L’action en responsabilité délictuelle est donc envisageable pour les salariés qui ne justifieraient pas d’éléments suffisants pour faire admettre la qualification de co-employeur d’une société du groupe autre que celle qui les emploie ou qui, tout simplement, préféreraient agir sur ce terrain.

Un arrêt récent (CA Amiens 28 juin 2016, RG n°16/02344), conforte cette tendance. Un fonds d’investissement, l’Américain Sun Capital Partners, a été condamné pour des licenciements dans une entreprise, Lee Cooper, liquidée en 2010, qu’il contrôlait.
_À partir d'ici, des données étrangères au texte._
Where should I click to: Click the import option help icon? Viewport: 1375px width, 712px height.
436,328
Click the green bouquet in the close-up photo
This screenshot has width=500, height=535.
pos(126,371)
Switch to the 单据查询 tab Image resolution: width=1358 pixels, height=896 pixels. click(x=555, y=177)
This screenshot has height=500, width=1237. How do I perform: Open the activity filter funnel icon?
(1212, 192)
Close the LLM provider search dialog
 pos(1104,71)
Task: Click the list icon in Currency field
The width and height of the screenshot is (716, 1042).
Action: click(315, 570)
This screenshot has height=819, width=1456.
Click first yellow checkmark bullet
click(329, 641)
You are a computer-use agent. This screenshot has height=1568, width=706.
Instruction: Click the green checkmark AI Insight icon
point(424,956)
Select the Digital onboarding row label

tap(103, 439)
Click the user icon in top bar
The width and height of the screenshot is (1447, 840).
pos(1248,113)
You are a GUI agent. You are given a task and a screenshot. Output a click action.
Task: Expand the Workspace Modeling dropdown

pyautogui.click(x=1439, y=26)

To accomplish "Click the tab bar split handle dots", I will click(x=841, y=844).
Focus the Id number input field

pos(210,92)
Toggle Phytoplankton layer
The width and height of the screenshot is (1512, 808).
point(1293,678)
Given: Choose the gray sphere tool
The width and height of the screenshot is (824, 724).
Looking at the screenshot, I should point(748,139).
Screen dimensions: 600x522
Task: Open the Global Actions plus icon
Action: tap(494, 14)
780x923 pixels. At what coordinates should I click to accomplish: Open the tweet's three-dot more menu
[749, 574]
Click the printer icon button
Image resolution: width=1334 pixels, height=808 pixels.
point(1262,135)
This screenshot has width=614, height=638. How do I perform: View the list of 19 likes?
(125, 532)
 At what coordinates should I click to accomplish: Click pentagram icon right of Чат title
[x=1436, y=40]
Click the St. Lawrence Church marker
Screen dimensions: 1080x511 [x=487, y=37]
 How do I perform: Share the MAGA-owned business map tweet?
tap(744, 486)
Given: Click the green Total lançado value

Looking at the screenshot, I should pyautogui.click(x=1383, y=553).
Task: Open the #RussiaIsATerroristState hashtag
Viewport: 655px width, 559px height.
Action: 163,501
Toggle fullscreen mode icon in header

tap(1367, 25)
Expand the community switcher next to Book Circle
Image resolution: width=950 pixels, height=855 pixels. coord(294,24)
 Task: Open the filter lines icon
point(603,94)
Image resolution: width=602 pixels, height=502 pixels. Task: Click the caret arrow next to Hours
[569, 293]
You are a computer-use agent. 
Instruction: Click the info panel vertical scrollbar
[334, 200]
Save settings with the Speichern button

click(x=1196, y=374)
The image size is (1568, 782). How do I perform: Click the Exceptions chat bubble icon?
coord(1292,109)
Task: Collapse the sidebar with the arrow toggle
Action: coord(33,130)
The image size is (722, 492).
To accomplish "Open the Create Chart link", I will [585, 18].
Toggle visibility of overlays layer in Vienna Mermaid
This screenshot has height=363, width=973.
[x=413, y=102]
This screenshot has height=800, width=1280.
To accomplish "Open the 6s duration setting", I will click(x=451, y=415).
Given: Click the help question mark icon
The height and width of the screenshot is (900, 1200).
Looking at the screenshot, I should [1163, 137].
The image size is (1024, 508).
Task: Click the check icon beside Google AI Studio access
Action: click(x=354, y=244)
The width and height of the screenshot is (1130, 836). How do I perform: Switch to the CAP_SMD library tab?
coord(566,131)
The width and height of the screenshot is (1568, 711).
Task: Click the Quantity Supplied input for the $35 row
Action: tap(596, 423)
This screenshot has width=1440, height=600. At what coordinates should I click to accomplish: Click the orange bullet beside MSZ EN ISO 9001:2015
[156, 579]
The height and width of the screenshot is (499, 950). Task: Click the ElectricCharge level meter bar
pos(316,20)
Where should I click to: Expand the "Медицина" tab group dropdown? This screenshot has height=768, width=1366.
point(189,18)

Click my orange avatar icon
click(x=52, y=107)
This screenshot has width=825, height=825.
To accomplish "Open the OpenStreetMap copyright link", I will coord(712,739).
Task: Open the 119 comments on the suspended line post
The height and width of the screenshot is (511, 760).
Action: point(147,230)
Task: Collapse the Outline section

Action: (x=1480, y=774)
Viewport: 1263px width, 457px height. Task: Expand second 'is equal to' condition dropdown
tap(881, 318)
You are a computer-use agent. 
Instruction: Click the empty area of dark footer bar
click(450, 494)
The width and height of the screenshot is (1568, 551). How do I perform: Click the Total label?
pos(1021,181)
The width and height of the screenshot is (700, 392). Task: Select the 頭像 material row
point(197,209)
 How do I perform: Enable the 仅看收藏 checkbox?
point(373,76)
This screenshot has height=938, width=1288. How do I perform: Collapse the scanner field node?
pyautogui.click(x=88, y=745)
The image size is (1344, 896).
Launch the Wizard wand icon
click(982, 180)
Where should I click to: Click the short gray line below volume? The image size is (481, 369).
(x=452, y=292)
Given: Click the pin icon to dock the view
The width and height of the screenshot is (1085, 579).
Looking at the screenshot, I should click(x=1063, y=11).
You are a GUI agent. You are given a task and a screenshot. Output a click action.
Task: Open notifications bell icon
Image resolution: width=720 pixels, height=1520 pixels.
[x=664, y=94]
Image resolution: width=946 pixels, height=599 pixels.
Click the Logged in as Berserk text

Au moment de la liquidation, Sun Capital Partners était l’actionnaire principal du groupe Lee Cooper (à plus de 90 %) au travers de diverses holdings. Cette filiale française du fabricant britannique de jeans avait été placée en redressement judiciaire par le Tribunal de commerce d’Amiens en mars 2010. Quatre mois plus tard, le tribunal avait donné son feu vert à la reprise de l’entreprise par Linda Textile et prononçait sa liquidation partielle. Ce plan de cession prévoyait la reprise de 47 salariés sur 121.

Sun Capital Partners ne pouvait pas être considéré comme co-employeur. Néanmoins, la Cour d’appel a relevé que des  « opérations contestables […] à l’encontre des intérêts de Lee Cooper France et […] dans le seul intérêt de son actionnaire principal » révélaient des fautes de gestion, et à tout le moins la légèreté blâmable, de l’actionnaire principal. Ainsi, à ce titre Sun capital Partner a été condamné à payer aux salariés des dommages et intérêts au titre de la perte de leur emploi.

Désormais, non seulement l’employeur qui licencie pourra être condamné à verser des dommages et intérêts pour licenciement abusif, mais les salariés pourront aussi se retourner contre la société mère, s’ils parviennent à démontrer que la perte de leur emploi est consécutive à des opérations contestables effectuées par l’actionnaire, en vertu de la responsabilité extracontractuelle dirigée contre un tiers auquel sont imputées des fautes ayant concouru à la déconfiture de l’entreprise et par là, à la perte des emplois.